======== INPUT ========

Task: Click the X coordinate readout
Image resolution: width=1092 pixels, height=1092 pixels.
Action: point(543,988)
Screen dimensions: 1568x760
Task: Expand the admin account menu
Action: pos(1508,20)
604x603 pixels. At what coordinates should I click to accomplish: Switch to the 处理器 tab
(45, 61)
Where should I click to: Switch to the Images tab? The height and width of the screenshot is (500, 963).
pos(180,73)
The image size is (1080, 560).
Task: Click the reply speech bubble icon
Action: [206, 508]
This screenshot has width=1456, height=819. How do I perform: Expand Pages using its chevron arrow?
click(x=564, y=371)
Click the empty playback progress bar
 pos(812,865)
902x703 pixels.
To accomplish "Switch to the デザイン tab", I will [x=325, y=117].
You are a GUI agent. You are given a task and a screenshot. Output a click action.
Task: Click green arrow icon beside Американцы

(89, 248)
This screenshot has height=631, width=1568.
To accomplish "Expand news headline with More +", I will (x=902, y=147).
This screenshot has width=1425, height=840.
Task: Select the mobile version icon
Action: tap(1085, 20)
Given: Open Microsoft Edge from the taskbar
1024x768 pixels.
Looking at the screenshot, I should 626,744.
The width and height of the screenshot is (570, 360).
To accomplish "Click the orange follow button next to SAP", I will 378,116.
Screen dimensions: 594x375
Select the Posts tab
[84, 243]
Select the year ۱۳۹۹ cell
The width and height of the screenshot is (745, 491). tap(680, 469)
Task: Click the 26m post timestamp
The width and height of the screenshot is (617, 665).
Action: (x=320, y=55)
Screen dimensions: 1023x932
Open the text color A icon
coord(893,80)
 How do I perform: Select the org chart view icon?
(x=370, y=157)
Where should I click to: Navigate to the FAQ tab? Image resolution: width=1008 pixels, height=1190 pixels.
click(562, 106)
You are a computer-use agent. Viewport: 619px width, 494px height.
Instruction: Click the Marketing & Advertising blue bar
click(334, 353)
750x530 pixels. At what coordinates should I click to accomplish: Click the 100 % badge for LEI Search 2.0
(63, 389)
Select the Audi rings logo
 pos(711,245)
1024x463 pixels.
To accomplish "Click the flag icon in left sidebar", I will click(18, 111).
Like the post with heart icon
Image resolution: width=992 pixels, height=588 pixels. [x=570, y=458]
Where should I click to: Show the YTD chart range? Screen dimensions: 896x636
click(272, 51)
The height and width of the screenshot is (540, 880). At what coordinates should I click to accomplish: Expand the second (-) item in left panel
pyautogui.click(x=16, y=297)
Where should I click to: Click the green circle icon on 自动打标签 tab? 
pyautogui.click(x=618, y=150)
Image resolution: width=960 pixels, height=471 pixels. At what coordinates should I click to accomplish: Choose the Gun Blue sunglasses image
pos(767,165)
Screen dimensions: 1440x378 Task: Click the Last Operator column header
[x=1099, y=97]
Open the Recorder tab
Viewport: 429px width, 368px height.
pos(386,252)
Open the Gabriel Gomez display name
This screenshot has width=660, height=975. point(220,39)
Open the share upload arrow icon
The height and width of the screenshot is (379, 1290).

========

Print every record above exactly as written.

Task: Click the X coordinate readout
Image resolution: width=1092 pixels, height=1092 pixels.
Action: point(543,988)
Screen dimensions: 1568x760
Task: Expand the admin account menu
Action: pos(1508,20)
604x603 pixels. At what coordinates should I click to accomplish: Switch to the 处理器 tab
(45, 61)
Where should I click to: Switch to the Images tab? The height and width of the screenshot is (500, 963).
pos(180,73)
The image size is (1080, 560).
Task: Click the reply speech bubble icon
Action: [206, 508]
This screenshot has width=1456, height=819. How do I perform: Expand Pages using its chevron arrow?
click(x=564, y=371)
Click the empty playback progress bar
 pos(812,865)
902x703 pixels.
To accomplish "Switch to the デザイン tab", I will [x=325, y=117].
You are a GUI agent. You are given a task and a screenshot. Output a click action.
Task: Click green arrow icon beside Американцы

(89, 248)
This screenshot has height=631, width=1568.
To accomplish "Expand news headline with More +", I will (x=902, y=147).
This screenshot has width=1425, height=840.
Task: Select the mobile version icon
Action: tap(1085, 20)
Given: Open Microsoft Edge from the taskbar
1024x768 pixels.
Looking at the screenshot, I should 626,744.
The width and height of the screenshot is (570, 360).
To accomplish "Click the orange follow button next to SAP", I will 378,116.
Screen dimensions: 594x375
Select the Posts tab
[84, 243]
Select the year ۱۳۹۹ cell
The width and height of the screenshot is (745, 491). tap(680, 469)
Task: Click the 26m post timestamp
The width and height of the screenshot is (617, 665).
Action: (x=320, y=55)
Screen dimensions: 1023x932
Open the text color A icon
coord(893,80)
 How do I perform: Select the org chart view icon?
(x=370, y=157)
Where should I click to: Navigate to the FAQ tab? Image resolution: width=1008 pixels, height=1190 pixels.
click(562, 106)
You are a computer-use agent. Viewport: 619px width, 494px height.
Instruction: Click the Marketing & Advertising blue bar
click(334, 353)
750x530 pixels. At what coordinates should I click to accomplish: Click the 100 % badge for LEI Search 2.0
(63, 389)
Select the Audi rings logo
 pos(711,245)
1024x463 pixels.
To accomplish "Click the flag icon in left sidebar", I will click(18, 111).
Like the post with heart icon
Image resolution: width=992 pixels, height=588 pixels. [x=570, y=458]
Where should I click to: Show the YTD chart range? Screen dimensions: 896x636
click(272, 51)
The height and width of the screenshot is (540, 880). At what coordinates should I click to accomplish: Expand the second (-) item in left panel
pyautogui.click(x=16, y=297)
Where should I click to: Click the green circle icon on 自动打标签 tab? 
pyautogui.click(x=618, y=150)
Image resolution: width=960 pixels, height=471 pixels. At what coordinates should I click to accomplish: Choose the Gun Blue sunglasses image
pos(767,165)
Screen dimensions: 1440x378 Task: Click the Last Operator column header
[x=1099, y=97]
Open the Recorder tab
Viewport: 429px width, 368px height.
pos(386,252)
Open the Gabriel Gomez display name
This screenshot has width=660, height=975. point(220,39)
Open the share upload arrow icon
The height and width of the screenshot is (379, 1290).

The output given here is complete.